------ Raw data ------

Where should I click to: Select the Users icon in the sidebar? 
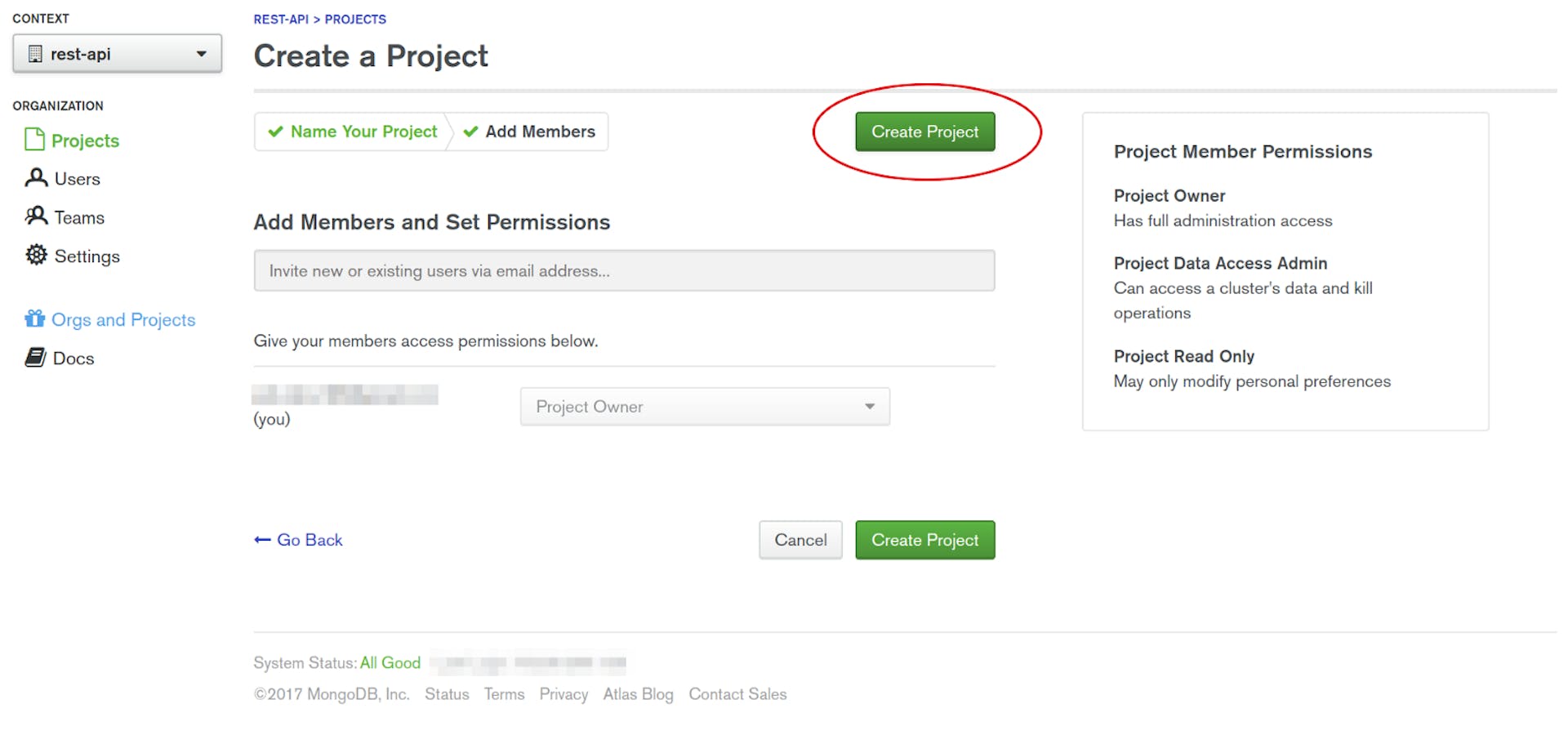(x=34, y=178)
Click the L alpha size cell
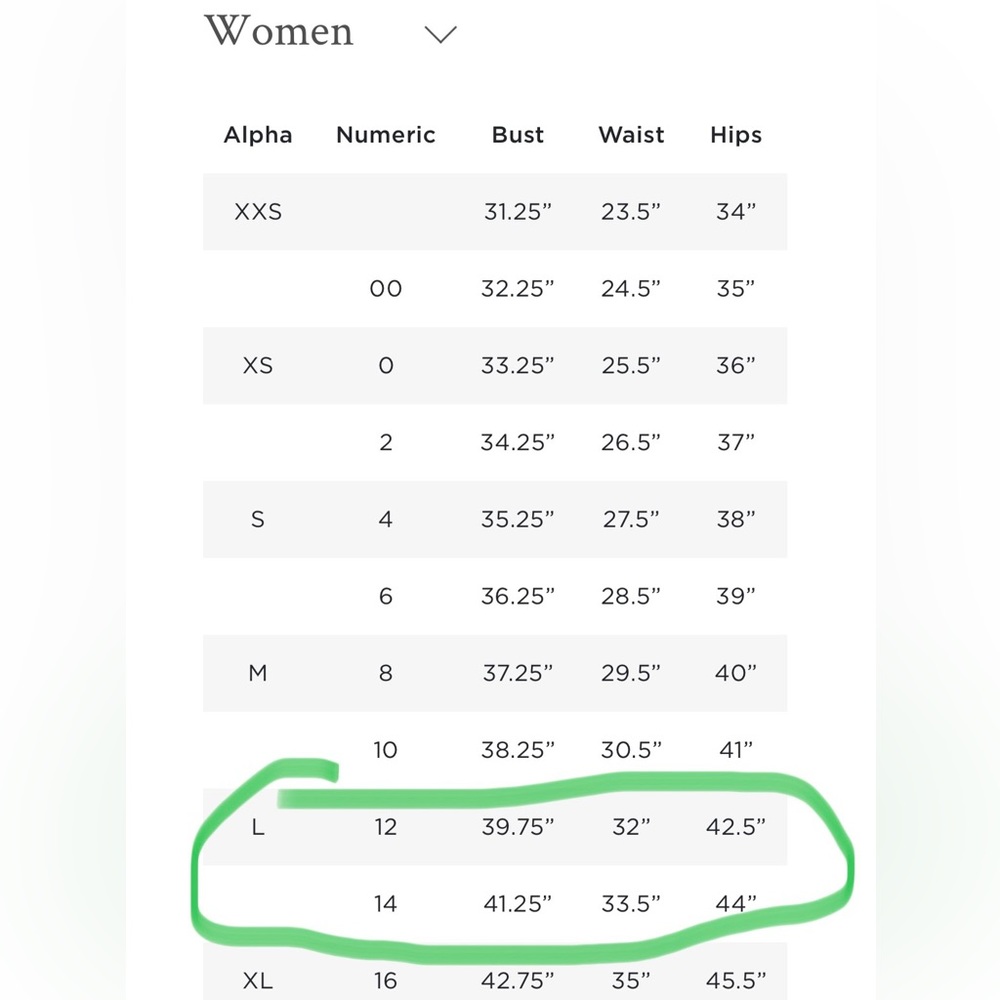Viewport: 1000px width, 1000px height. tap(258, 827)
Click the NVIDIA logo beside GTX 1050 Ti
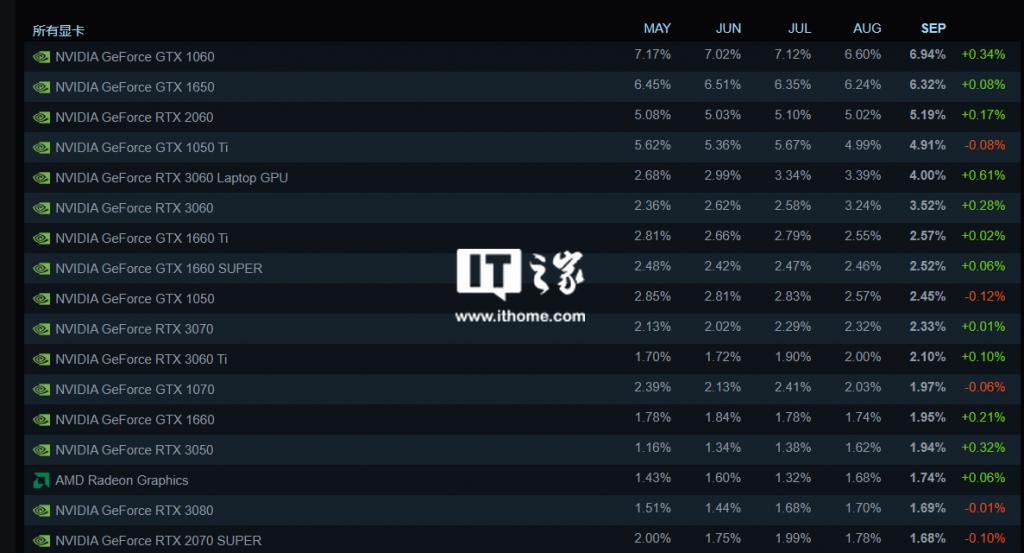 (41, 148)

------
------ Raw data ------

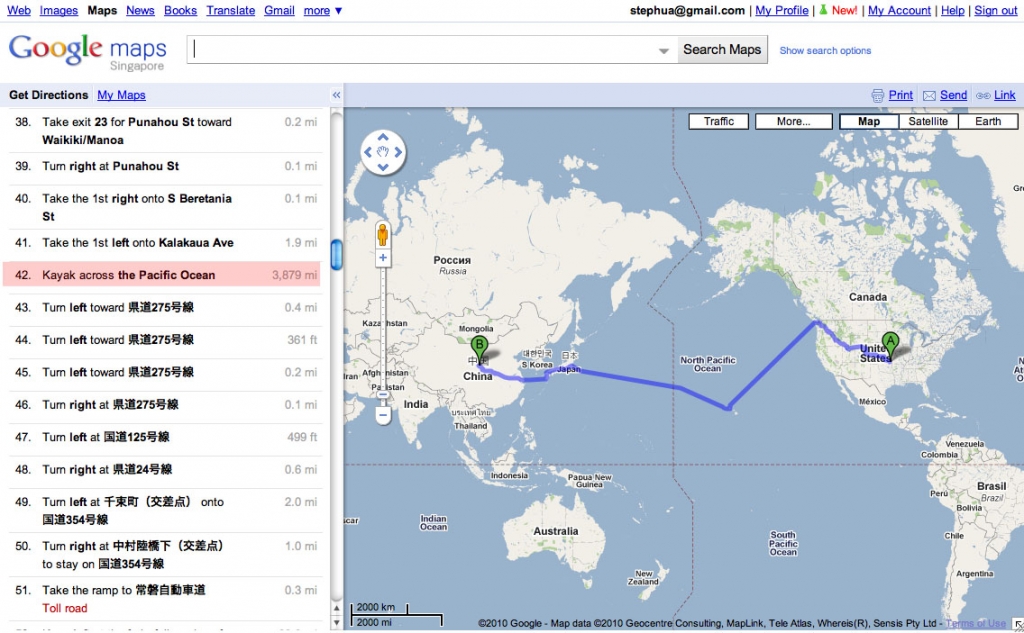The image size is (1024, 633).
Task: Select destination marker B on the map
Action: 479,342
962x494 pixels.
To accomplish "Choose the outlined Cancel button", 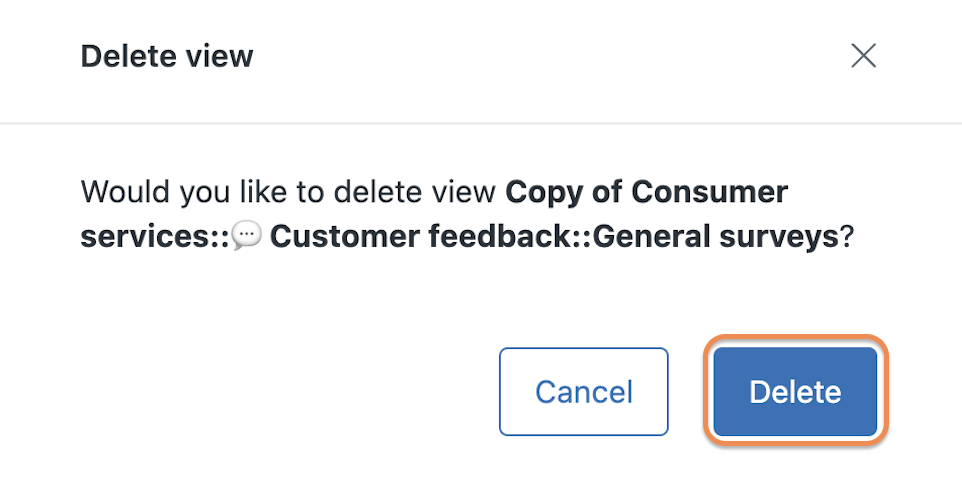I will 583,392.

------

Exercise requirements = Extract every line of the material above that contains the word "Select". Matching is case-sensitive.

Full answer =
Where should I click to: Select the Users icon in the sidebar? 
Task: Select destination marker B on the map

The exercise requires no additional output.